(課題の説明) 以下のデータから、「pixels」という語を含む行をすべて書き出してください。

____ 提供データ

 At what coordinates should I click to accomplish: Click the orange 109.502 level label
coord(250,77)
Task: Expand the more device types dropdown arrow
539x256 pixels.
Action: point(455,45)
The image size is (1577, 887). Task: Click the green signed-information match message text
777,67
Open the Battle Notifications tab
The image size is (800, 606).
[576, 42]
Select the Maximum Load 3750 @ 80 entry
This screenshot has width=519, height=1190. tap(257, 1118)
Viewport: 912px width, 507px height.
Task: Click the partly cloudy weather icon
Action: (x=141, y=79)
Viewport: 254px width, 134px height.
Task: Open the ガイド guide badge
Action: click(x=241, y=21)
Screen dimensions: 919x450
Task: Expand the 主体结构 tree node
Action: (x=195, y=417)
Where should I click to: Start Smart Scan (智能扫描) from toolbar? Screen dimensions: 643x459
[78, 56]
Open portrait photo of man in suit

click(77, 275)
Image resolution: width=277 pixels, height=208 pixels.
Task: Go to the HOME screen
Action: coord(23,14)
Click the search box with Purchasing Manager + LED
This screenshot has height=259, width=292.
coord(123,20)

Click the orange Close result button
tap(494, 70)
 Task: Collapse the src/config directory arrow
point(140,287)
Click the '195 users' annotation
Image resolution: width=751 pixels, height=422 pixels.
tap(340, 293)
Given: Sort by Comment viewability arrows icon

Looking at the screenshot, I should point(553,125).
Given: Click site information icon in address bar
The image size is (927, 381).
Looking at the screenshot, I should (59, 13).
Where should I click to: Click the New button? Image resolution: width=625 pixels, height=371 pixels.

________

(この課題の解答)
539x256 pixels.
Image resolution: width=277 pixels, height=208 pixels.
Image resolution: width=751 pixels, height=422 pixels.
Where should I click to: Click the New button? Image resolution: width=625 pixels, height=371 pixels.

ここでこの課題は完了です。